La doctrina católica ha enseñado siempre la subordinación del Estado a la Iglesia, una subordinación idéntica a la del cuerpo respecto del alma12 (Véase San Ambrosio (+397), que excomulgó al emperador Teodosio; San Agustín (+430) en la obra De Civitate Dei (V, IX, t. XLI, cols. 151 y ss.); San Gelasio I, papa (+490), que habló explícitamente de subordinación del Estado a la Iglesia; San Gregorio Magno, papa (+604), que ratificó la doctrina gelasiana (Regesta, n° 1819); San Gregorio VII (+1085), que enseñó la plenitud de potestad en la jurisdicción del Papa (1075), en la primera epístola a Germain, obispo de Metz (25 de agosto de 1076) y en la segunda epístola a Germain (15 de marzo de 1081); San Bernardo de Claraval (+1173), en la epístola al papa Eugenio III sobre las dos espadas; Inocencio IV, papa, (+1254), quien reivindica explícitamente la pleni-tudo potestatis en Aeger cui levia (1245); Sto. Tomás de Aquino (+1274), en su comentario al libro cuarto de las Sentencias, dist. XXXVII, ad 4, quaest. Quodlib., XII, a.19; S. Th., II-II, q.40, a.6, ad 3, y quodlib. XII, q. XII, a.19, ad 2; Bonifacio VIII, papa (+1303), que repite la doctrina de Inocencio IV en la bula Unam Sanctam (1302); Cayetano (+1534), De comparata auctoritate Papae et Concilii, tract. II, pars II, cap. XIII; san Roberto Belarmino (+1621), De controversiis; Francisco Suárez (+1617), Defensio Fidei Catholicae; Gregorio XVI, Mirari Vos (1832); Pío IX, Quanta Cura y Syllabus (1864); León XIII, Immortale Dei (1885) y Libertas (1888); San Pío X, Vehementer (1906); Pío XI, Ubi Arcano (1922), Quas Primas (1925), y Pío XII, Discurso a los juristas católicos italianos, 6 de diciembre de 1953).

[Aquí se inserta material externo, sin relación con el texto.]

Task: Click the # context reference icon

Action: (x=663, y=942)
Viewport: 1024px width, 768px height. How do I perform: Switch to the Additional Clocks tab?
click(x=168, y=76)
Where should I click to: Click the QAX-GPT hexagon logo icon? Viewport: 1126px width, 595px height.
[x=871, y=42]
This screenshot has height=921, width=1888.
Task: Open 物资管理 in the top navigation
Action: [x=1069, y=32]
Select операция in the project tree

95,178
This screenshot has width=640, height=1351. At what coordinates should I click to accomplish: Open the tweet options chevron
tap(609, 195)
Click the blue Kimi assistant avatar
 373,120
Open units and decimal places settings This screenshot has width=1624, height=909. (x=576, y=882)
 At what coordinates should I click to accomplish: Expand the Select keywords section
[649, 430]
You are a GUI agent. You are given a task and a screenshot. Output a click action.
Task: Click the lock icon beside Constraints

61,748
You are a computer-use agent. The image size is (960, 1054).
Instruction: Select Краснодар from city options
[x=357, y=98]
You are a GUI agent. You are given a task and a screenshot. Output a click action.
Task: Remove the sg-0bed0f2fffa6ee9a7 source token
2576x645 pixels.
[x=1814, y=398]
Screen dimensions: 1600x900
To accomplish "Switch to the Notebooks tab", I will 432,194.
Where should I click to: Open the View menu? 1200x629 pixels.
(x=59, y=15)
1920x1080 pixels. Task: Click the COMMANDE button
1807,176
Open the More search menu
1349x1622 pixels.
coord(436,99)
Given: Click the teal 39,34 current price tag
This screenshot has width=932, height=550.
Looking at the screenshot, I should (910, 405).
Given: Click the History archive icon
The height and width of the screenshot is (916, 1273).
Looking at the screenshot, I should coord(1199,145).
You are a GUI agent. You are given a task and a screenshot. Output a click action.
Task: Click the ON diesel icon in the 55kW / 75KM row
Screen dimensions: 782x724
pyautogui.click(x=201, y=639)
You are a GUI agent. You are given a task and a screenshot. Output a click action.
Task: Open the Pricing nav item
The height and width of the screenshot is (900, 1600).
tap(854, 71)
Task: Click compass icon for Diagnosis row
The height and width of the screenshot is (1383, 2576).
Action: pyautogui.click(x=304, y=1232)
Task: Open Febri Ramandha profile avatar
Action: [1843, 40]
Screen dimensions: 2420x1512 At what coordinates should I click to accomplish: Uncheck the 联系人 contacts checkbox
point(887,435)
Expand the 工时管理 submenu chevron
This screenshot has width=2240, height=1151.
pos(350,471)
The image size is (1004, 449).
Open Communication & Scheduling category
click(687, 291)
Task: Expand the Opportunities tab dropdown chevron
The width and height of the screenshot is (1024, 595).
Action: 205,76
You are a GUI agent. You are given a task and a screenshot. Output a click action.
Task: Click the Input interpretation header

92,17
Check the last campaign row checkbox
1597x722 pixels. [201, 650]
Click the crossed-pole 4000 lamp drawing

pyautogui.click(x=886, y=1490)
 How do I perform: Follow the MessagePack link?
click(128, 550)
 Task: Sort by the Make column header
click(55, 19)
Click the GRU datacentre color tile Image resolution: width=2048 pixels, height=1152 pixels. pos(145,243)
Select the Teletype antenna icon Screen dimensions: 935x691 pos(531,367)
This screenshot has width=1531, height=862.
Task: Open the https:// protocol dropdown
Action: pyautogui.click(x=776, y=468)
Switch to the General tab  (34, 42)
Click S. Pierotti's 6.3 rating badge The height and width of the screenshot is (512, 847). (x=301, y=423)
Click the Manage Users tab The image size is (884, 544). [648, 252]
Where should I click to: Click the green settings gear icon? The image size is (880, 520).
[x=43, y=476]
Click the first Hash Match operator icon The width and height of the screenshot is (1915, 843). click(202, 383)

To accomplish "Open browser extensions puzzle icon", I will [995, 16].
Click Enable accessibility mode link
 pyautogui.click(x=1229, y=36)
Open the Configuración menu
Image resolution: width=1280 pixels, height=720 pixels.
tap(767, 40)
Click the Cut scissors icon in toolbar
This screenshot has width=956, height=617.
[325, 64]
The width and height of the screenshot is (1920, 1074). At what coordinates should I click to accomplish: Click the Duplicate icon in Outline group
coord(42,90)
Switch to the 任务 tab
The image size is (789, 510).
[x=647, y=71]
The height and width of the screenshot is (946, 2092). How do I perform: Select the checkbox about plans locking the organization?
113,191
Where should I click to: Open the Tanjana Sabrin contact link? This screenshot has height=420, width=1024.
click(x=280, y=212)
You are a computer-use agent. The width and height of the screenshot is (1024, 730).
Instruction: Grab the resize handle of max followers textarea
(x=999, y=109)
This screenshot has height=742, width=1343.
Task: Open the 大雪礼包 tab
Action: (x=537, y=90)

Esta doctrina conoció atenuaciones accidentales: poder directo in spiritualibus e indirecto in temporalibus ratione peccati; o bien, poder directo asimismo in temporalibus, pero no ejercido, sino dado al príncipe temporal por el pontífice romano.
Sin embargo, desde el 313 (edicto de Milán, que marcó la cesación de las persecuciones y el ingreso de los cristianos en la vida pública), ningún papa, padre eclesiástico, doctor de la Iglesia, teólogo o canonista aprobado por la misma enseñó la separación entre ésta y el Estado. Siempre se condenó tal separación. La Dignitatis Humanae (DH en adelante) enseña “pastoralmente” que el hombre «tiene derecho a la libertad religiosa (...) en privado y en público, solo o asociado con otros. (...) Es necesario que (...) se reconozca y respete el derecho a la libertad en materia religiosa de todos los ciudadanos y comunidades y se le sancione en el ordenamiento jurídico» (DH, n° 2, 3, 6 y 33).
A la objeción según la cual la DH quiso empeñar la infalibilidad al declarar que «la libertad religiosa está realmente fundada en la dignidad misma de la persona humana, tal como se la conoce por la palabra revelada de Dios y por la misma razón natural» (nº 2), se responde que el decreto DH no quiso definir que la libertad religiosa fundada en la dignidad de la persona humana fuera una verdad revelada, ni quiso obligar a creerlo como condición para salvarse. Declaró sólo “pastoralmente” el “derecho a la libertad religiosa en el fuero interno y en público”, un derecho inexistente según la tradición apostólica, por otra parte, como que ésta habla sólo de fuero interno o privado. Este “derecho”, al decir de la DH, «está realmente fundado en la dignidad misma de la persona humana»; pero esta expresión es filosóficamente inexacta en cuanto que no es la persona el sujeto de la “dignidad”, sino que es la naturaleza en que dicho sujeto subsiste la que le confiere mayor o menor dignidad. De ahí que la DH hubiese debido hablar de dignidad de la naturaleza humana, no de la persona. La DH confunde el fuero interno y el externo, la naturaleza y la persona, ya que al querer ser una enseñanza pastoral y adogmática renunció al léxico de la filosofía y la teología escolásticas, específicamente al del tomismo, y echó mano de expresiones inexactas y “poéticas” más que teológico-filosóficas.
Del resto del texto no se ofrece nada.